WHAT YOU HAVE TO DO: Compute how many lines in the entries below include the string "Звёзд". Only the number is wanted.

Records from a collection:
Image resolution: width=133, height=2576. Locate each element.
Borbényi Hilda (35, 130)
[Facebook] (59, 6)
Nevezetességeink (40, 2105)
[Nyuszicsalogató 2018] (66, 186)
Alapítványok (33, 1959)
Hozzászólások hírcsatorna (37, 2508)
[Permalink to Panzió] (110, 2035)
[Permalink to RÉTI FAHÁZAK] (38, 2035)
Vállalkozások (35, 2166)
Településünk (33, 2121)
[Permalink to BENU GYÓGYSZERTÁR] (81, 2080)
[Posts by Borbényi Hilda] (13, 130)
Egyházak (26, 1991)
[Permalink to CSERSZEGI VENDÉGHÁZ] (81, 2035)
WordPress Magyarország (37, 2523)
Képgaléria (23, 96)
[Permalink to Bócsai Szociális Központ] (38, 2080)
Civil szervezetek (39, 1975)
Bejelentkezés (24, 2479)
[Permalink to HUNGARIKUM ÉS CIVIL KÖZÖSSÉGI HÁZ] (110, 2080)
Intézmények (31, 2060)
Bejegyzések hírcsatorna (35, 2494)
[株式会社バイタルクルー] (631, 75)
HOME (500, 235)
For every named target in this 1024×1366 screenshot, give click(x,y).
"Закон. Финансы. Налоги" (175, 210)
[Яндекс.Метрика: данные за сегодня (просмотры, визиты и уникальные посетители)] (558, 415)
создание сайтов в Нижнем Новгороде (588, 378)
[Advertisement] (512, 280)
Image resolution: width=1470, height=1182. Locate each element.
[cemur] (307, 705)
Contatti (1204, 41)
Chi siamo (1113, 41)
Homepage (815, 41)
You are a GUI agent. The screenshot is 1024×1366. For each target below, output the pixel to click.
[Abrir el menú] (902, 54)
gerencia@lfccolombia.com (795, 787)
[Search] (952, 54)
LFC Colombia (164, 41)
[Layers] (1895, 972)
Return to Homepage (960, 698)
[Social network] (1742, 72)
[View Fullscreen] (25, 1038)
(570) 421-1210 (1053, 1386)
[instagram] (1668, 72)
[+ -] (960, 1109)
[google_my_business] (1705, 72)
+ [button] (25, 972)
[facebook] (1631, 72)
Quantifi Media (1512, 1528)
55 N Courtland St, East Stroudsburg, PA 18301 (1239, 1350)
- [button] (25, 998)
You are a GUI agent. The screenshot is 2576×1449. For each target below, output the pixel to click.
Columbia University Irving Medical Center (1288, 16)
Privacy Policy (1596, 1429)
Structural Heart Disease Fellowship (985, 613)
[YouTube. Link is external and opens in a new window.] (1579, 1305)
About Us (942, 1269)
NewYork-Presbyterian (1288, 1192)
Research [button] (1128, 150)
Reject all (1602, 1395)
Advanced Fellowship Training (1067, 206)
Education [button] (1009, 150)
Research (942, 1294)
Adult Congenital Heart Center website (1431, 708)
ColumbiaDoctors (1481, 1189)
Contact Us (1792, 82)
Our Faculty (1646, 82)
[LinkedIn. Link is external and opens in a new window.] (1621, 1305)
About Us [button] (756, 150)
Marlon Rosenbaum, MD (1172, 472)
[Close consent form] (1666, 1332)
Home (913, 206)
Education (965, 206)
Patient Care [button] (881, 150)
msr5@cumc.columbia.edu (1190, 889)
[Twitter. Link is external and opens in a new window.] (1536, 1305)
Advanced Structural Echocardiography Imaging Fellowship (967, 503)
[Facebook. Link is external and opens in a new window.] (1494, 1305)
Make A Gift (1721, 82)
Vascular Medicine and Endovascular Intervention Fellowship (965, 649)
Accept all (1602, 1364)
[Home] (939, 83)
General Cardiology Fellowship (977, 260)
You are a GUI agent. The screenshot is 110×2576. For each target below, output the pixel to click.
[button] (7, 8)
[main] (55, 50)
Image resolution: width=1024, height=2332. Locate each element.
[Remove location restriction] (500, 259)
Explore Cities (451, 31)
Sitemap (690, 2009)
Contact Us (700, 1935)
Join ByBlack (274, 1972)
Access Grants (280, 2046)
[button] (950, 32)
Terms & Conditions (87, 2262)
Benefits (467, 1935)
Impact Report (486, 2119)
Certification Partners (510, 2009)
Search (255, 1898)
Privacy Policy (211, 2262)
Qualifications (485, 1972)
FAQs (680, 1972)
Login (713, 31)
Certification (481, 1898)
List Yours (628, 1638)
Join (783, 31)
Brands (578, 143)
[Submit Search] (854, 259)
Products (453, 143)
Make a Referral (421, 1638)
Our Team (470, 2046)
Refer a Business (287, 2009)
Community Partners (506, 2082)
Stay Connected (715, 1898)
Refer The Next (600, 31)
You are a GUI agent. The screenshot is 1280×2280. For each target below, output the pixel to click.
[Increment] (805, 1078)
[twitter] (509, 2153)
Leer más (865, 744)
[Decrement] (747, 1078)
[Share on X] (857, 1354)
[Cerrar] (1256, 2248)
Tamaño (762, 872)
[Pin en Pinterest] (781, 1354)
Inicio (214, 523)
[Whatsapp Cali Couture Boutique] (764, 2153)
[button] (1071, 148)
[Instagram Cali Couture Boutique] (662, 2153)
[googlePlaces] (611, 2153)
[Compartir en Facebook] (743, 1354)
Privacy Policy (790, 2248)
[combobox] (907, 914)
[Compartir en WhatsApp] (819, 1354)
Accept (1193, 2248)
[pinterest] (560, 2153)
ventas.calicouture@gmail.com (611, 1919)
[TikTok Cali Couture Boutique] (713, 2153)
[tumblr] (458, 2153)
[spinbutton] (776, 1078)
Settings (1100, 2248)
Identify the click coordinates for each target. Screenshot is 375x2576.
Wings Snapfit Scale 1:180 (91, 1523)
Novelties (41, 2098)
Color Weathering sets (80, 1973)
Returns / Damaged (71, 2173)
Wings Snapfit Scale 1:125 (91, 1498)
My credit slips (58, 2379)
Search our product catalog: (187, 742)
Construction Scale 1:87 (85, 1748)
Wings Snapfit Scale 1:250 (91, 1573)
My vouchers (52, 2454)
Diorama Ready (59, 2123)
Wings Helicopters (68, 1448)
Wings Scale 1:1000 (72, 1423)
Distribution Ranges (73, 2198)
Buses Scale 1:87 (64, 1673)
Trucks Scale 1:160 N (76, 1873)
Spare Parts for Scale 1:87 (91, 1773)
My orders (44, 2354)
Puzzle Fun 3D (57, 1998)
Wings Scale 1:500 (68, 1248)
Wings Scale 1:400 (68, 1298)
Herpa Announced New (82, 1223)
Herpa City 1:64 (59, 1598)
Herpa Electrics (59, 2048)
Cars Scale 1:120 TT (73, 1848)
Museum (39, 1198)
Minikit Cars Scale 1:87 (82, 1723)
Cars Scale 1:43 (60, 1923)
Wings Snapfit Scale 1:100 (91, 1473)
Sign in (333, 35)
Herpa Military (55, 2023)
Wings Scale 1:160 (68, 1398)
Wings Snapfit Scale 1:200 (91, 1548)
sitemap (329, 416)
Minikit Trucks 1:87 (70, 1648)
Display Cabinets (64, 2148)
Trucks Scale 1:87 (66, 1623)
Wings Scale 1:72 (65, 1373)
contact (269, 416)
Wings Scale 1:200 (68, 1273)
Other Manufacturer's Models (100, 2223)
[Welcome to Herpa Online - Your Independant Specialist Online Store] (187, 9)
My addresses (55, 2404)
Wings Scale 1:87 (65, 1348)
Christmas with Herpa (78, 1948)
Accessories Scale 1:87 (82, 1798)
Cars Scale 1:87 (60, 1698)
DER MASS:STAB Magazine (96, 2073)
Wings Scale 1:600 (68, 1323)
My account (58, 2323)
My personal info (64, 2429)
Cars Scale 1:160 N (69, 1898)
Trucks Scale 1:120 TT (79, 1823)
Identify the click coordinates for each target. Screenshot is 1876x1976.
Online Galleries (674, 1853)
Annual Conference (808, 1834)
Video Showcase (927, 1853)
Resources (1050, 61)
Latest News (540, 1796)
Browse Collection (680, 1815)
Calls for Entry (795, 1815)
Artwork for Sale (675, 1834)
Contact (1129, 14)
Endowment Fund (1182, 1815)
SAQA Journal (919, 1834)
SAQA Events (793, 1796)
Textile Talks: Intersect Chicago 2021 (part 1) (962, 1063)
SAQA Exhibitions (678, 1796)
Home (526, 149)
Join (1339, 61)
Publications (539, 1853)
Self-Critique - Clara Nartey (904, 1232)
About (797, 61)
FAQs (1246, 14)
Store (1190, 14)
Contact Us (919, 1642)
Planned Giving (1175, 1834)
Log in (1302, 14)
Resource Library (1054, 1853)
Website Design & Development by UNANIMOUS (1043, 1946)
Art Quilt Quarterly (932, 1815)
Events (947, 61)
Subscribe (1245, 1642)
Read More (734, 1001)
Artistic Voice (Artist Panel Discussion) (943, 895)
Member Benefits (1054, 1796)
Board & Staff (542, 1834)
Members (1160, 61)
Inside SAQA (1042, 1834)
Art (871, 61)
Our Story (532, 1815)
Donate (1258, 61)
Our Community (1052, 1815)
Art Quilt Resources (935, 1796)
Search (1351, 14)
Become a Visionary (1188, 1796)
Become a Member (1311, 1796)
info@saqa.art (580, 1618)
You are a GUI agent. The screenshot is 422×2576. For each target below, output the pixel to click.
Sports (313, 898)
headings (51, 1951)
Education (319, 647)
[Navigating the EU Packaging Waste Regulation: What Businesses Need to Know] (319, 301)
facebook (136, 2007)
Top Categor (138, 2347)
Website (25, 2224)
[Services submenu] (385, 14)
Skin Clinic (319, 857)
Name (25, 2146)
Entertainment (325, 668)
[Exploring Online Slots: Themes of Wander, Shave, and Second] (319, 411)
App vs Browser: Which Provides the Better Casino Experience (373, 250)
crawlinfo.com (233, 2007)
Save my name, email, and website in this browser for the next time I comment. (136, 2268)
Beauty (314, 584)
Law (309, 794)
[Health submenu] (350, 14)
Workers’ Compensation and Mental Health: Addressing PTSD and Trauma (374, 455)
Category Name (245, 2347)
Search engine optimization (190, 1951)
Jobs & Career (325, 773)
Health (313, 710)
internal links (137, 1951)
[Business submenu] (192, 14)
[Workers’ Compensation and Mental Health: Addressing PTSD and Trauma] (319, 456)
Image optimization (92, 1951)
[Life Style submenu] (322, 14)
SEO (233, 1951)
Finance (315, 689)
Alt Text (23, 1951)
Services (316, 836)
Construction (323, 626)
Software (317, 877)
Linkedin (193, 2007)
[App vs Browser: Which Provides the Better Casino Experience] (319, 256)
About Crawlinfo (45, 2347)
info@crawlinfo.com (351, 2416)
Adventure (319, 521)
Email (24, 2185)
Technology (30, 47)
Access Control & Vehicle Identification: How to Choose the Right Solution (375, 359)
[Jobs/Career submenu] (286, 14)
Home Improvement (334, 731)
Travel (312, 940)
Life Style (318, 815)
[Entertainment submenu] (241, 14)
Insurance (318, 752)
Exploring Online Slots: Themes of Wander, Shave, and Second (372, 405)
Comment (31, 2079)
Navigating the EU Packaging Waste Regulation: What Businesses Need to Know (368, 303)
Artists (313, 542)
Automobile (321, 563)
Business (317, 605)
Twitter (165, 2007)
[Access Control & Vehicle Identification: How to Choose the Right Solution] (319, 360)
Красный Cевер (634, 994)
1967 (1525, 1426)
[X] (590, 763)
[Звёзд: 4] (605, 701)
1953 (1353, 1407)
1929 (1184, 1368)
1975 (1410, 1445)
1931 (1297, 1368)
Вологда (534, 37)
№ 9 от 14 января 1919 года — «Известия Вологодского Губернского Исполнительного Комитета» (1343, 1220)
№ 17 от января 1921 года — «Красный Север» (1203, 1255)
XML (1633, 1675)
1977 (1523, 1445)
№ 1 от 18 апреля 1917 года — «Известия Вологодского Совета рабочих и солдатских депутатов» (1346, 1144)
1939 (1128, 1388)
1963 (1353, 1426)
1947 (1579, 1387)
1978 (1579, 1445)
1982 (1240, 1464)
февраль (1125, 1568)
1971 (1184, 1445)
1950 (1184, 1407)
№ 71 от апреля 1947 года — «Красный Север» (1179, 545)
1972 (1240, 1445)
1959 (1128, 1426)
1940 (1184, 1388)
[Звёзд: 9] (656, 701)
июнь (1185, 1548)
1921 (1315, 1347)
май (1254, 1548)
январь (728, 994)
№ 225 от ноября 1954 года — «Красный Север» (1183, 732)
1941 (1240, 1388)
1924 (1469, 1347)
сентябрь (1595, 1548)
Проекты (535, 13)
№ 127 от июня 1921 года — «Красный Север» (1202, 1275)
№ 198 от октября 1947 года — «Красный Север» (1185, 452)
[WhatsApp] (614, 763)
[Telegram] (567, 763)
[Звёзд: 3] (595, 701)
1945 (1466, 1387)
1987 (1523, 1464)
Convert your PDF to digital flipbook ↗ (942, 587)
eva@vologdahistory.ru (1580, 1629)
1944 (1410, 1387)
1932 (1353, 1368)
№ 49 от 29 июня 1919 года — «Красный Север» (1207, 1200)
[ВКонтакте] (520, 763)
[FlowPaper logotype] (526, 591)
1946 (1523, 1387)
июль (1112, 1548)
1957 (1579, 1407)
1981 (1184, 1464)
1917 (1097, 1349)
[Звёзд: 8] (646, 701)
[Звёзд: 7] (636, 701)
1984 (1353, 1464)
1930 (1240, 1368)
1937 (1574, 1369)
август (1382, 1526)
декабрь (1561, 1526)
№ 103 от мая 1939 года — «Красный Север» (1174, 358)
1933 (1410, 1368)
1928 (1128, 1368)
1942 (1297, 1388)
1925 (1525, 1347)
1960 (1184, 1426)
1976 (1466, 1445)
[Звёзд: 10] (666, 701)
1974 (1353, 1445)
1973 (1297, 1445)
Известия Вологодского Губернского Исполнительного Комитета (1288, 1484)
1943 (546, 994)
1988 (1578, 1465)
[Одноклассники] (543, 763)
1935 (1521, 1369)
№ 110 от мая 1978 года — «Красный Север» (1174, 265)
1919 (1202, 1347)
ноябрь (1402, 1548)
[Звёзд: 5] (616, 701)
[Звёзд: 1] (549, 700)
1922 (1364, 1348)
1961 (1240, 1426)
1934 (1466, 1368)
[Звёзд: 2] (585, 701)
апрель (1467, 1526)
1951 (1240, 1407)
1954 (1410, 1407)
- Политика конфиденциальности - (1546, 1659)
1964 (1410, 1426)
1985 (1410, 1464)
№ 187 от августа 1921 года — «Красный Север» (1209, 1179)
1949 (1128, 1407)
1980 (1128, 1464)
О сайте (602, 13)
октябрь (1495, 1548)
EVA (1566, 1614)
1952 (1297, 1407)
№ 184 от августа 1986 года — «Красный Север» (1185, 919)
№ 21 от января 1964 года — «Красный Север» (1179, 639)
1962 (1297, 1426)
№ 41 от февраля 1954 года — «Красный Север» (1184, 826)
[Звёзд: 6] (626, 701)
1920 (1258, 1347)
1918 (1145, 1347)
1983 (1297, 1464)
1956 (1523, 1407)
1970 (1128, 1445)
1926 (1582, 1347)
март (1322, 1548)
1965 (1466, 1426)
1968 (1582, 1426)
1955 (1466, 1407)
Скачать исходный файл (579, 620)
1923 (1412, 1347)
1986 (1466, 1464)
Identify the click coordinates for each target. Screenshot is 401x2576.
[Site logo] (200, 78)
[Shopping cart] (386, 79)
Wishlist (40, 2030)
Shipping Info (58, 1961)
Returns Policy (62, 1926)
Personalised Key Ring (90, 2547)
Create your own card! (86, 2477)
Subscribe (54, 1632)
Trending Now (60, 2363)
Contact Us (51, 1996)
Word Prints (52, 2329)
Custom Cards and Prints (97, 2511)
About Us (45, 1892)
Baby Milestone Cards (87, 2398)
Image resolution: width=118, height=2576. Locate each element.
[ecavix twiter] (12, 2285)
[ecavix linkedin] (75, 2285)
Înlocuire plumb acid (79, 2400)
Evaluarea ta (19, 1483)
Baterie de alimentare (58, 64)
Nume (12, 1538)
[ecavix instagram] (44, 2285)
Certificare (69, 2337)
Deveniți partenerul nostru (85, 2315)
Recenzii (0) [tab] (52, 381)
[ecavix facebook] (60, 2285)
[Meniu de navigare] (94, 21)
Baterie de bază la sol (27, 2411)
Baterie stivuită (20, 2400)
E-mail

OUTPUT OF THE EXERCISE: 10